> **Provided text**
— Start —
Congress president Sonia Gandhi seems to have devised a novel strategy to distract attention from her party's commitment to carve out a Telengana state from Andhra Pradesh.

She has constituted a panel of experts to look into the nearly four-decade-old demand emanating from naxalite activity in various parts of the country, according to party general secretary Janardhan Dwiwedi.

Gandhi is finalising who would be in the panel, Dwiwedi said.

The legislator from the Sanathnagar assembly constituency in Andhra Pradesh, Marri Shashidhar Reddy, will head the panel, sources told rediff.com

Panel members include former Delhi police commissioner and Congress Lok Sabha member from the Aurangabad (Bihar) constituency, Nikhil Kumar, the sources said.

Asked why Gandhi took the trouble to create a separate panel for fighting the naxalites when the Ministry of Home Affairs was looking after the issue, party secretary Tom Vadakkan had an interesting observation: "The panel is meant to be complementary to the existing (MHA) set-up. I feel that any new input in a problematic issue is always welcome."
— End —
> **Record list**
— Start —
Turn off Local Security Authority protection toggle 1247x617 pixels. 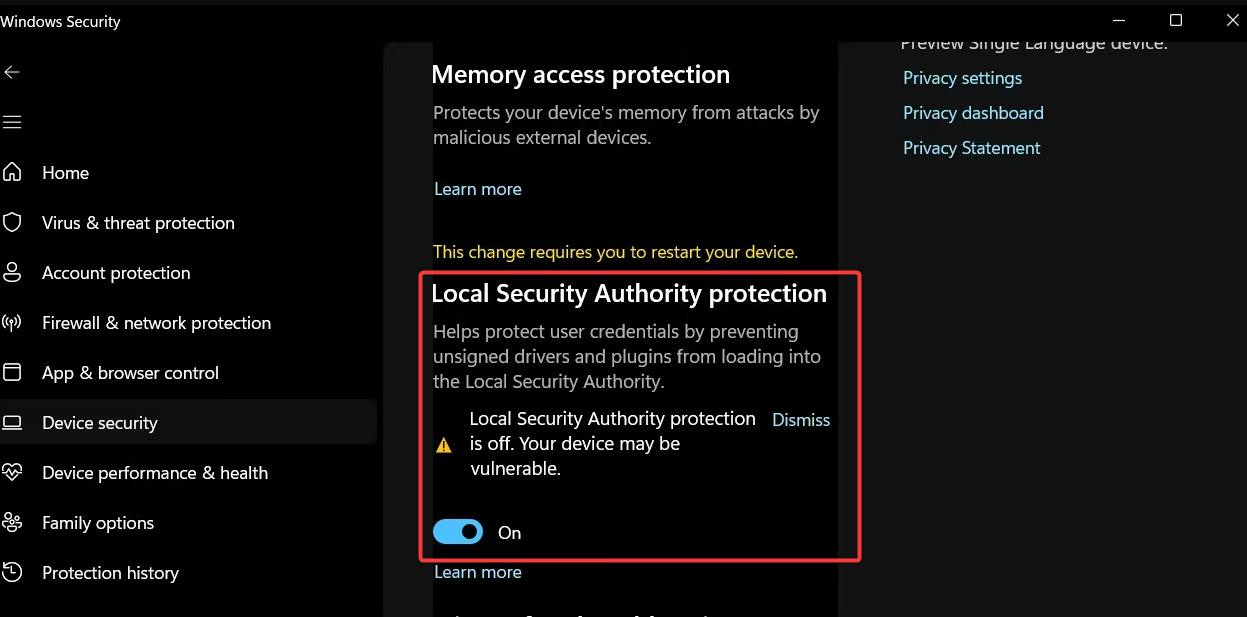click(458, 532)
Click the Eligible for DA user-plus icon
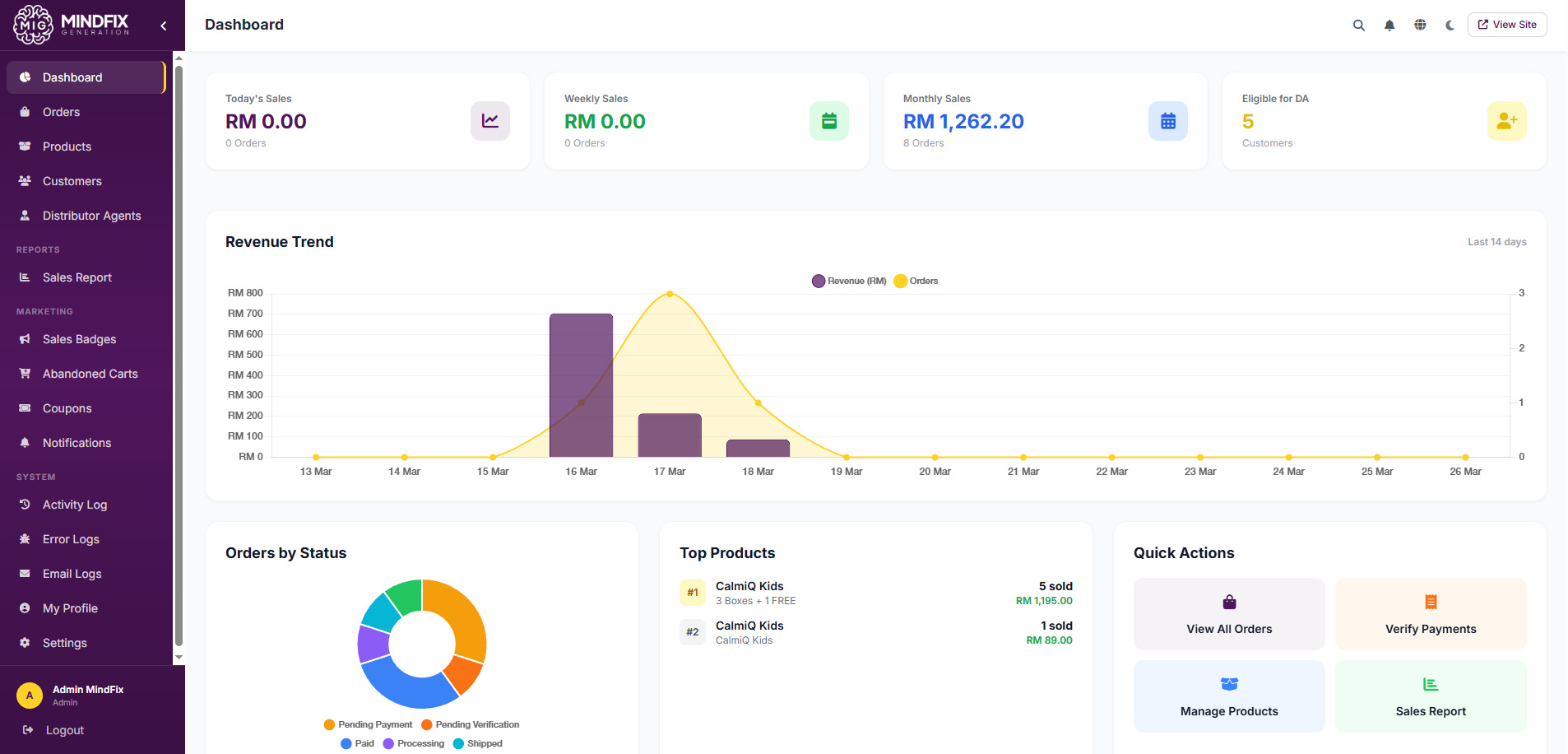This screenshot has width=1568, height=754. point(1506,121)
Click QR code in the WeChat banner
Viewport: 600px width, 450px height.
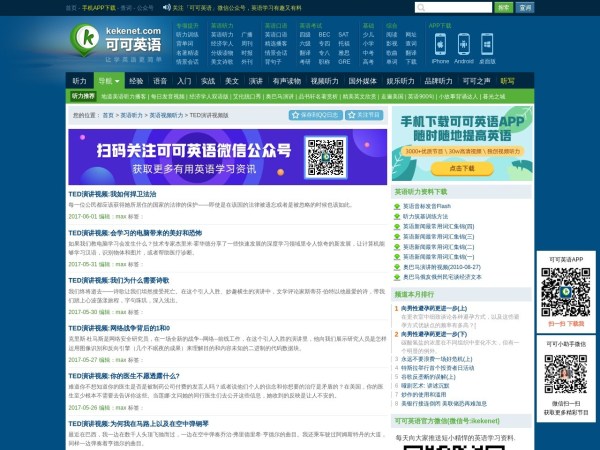(x=325, y=156)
— End —
> **Written task**
From the news item on Sonia Gandhi's anti-naxalite panel, copy word for word the passage that opens with the words containing "Congress president Sonia" and closes with "from Andhra Pradesh.".

> **Response to the task**
Congress president Sonia Gandhi seems to have devised a novel strategy to distract attention from her party's commitment to carve out a Telengana state from Andhra Pradesh.